Exercise goal:
From the line containing "Click the Explorer" down to the last line of the records below, give every line again without any change.

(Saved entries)
--- START ---
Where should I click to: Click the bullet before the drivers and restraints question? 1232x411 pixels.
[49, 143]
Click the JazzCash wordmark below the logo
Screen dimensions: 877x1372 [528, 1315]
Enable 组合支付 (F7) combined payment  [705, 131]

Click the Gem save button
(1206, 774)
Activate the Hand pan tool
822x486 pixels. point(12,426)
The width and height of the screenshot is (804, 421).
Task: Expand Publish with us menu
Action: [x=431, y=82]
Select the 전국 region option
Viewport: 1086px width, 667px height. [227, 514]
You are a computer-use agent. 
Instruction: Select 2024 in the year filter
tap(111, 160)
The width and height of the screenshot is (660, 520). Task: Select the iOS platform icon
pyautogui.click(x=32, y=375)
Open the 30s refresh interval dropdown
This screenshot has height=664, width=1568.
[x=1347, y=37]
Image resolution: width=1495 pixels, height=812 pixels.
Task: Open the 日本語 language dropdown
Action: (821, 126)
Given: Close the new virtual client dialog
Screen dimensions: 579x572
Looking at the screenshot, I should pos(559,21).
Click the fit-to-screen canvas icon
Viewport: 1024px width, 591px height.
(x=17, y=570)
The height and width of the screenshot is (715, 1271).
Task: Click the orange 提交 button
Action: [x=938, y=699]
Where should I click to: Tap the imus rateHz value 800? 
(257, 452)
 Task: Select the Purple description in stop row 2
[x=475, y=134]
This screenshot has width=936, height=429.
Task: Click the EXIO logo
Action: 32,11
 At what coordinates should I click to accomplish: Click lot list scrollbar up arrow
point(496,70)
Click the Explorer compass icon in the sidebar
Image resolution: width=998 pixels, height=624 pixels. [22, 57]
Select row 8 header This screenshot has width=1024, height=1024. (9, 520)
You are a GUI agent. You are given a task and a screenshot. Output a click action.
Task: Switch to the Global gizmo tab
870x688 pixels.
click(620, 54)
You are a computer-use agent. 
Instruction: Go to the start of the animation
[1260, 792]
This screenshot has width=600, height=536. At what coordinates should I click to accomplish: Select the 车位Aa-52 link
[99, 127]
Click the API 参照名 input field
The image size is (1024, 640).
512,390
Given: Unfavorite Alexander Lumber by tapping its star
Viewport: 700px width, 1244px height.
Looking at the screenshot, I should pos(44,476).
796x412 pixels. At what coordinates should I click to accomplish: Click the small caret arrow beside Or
--- END ---
Worked solution:
Click the Explorer compass icon in the sidebar
Image resolution: width=998 pixels, height=624 pixels. [22, 57]
Select row 8 header This screenshot has width=1024, height=1024. (9, 520)
You are a GUI agent. You are given a task and a screenshot. Output a click action.
Task: Switch to the Global gizmo tab
870x688 pixels.
click(620, 54)
You are a computer-use agent. 
Instruction: Go to the start of the animation
[1260, 792]
This screenshot has width=600, height=536. At what coordinates should I click to accomplish: Select the 车位Aa-52 link
[99, 127]
Click the API 参照名 input field
The image size is (1024, 640).
512,390
Given: Unfavorite Alexander Lumber by tapping its star
Viewport: 700px width, 1244px height.
Looking at the screenshot, I should pos(44,476).
796x412 pixels. At what coordinates should I click to accomplish: Click the small caret arrow beside Or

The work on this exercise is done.